От самих пострадавших ты узнаешь, что дают солёную клизму в горло и потом на сутки в бокс мучиться от жажды (Карпунич). Или тёркой стирают спину до крови и потом мочат скипидаром (СА I 125).

В отличие от Шаламова, Солженицын хочет показать устройство лагерной системы, ее «логику», ее разветвленность и – особенно – выявить типы преступников. Для этого он прибегает к приему, который позволяет увидеть поступки сотрудников ГУЛАГа как бы их собственными глазами, «легитимируя» содеянное соображениями карьеры и выгоды. Ему удается создать характерологию, которая, следуя некоему каталогу пороков, охватывает самые низменные инстинкты преступников, их отвратительные методы пыток и тем самым, прибегая к циничному тону, «предлагает» шокирующе отрицательный образ человека.

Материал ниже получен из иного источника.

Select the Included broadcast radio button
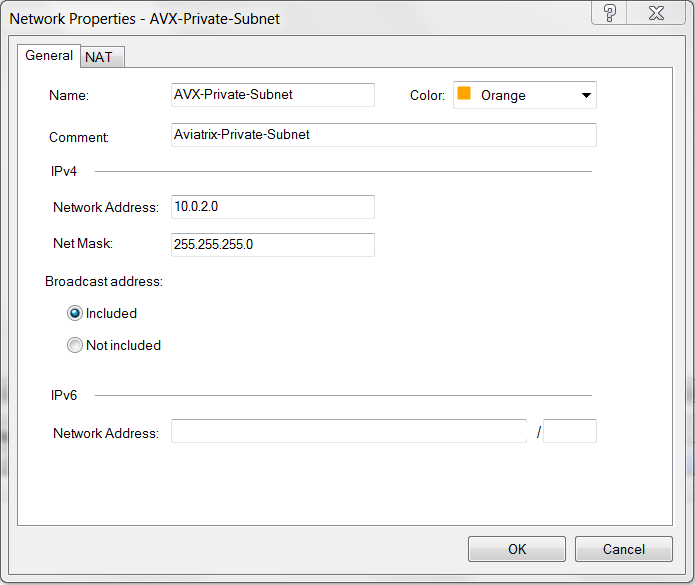75,313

В соответствии с описанной структурой воспоминания о пережитом чередуются с историческими темами, которые стали для Солженицына актуальными после освобождения. Так, например, третья часть «Архипелага ГУЛАГ», основанная на архивных изысканиях и сведениях, почерпнутых из писем жертв, имеет историческую направленность. В ней говорится о ранней истории концентрационных лагерей, которой арестованный в 1945 году после военной службы в Германии автор начинает интересоваться, уже освободившись из лагеря.

Соловки, посетить которые Солженицын смог лишь по возвращении из Казахстана, играют в его исследовании роль начала. Воображаемая предыстория этого островного царства в Белом море, задокументированная история его заселения и запечатленной в церковных постройках монашеской культуры, а также рассказ об изобилии фруктов, овощей и скота составляют впечатляющий фон для пыток и угнетения, которые разыграются здесь в 1920‑е годы. Совершающийся на Соловках цивилизационный слом русской истории проявляется в столкновении картин духовной и материальной красоты с событиями беспрецедентной жестокости. Или другими словами: этот «возника[ющий] из моря» архипелаг предстает первоклеткой возникающего из материковых массивов архипелага ГУЛАГ, «заре[й] Архипелага» (СА II 182). Текст Солженицына допускает это символическое прочтение. К этой ранней фазе развития лагерной системы его внимание привлекли рассказы тех, кто прошел через Соловки. К этим источникам восходят его сообщения о пока еще неизвестных практиках насилия, с которыми он знакомит непосвященных читателей. Уже не раз упомянутые автобиографические отчеты Мальсагова, Киселева-Громова и четы Чернавиных стали доступны лишь после того, как он завершил работу над книгой.

Медленное, но верное становление этой огромной, охватившей весь Советский Союз структуры и историю насилия, в основу которой она легла, Солженицын пытается изобразить с опорой на документы, не отказываясь при этом от «художественного» оформления своего «исследования». Люба Юргенсон цитирует одно высказывание Солженицына из интервью (22 февраля 1977 года) Жоржу Нива, который интересуется его рабочим методом: «La pression du matériau»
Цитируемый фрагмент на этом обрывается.